In einer Reaktion auf ein von US-Präsident Donald Trump veröffentlichtes KI-Video, das die Zerstörung der iranischen Kharg-Insel zeigt, hat der CEO der National Iranian Oil Company, Hamid Bovard, die Behauptungen als absurd abgelehnt. Kharg Island ist ein bedeutender Knotenpunkt für den iranischen Ölexport, der etwa 90 Prozent des nationalen Ölhandels abwickelt.
Bovard erklärte, dass die Bedingungen auf der Insel stabil seien und es keine Angriffe gegeben habe, die die Infrastruktur bedrohen könnten.

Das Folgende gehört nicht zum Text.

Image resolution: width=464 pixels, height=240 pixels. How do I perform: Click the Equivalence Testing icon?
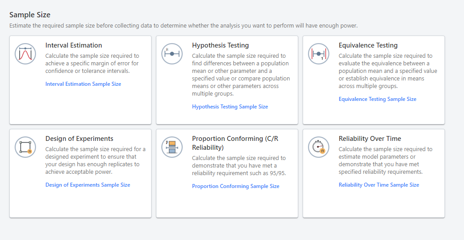319,54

Diese Äußerungen kommen zu einem Zeitpunkt, an dem die Spannungen zwischen den USA und Iran auf einem Höhepunkt sind, insbesondere nach den jüngsten militärischen Auseinandersetzungen.
Trump hatte in seinem sozialen Netzwerk behauptet, die Insel werde „in Stücke geblasen“, was in Iran für Empörung sorgte. Die iranische Regierung forderte eine klare Stellungnahme von den USA zu den Vorwürfen und bezeichnete die Tweets des Präsidenten als „lächerlich“ und „unbegründet“.
Die Auseinandersetzungen um Kharg Island verdeutlichen die fragilen geopolitischen Verhältnisse in der Region und die Bedeutung von Informationskriegen, die in der modernen Konfliktdynamik eine immer größere Rolle spielen.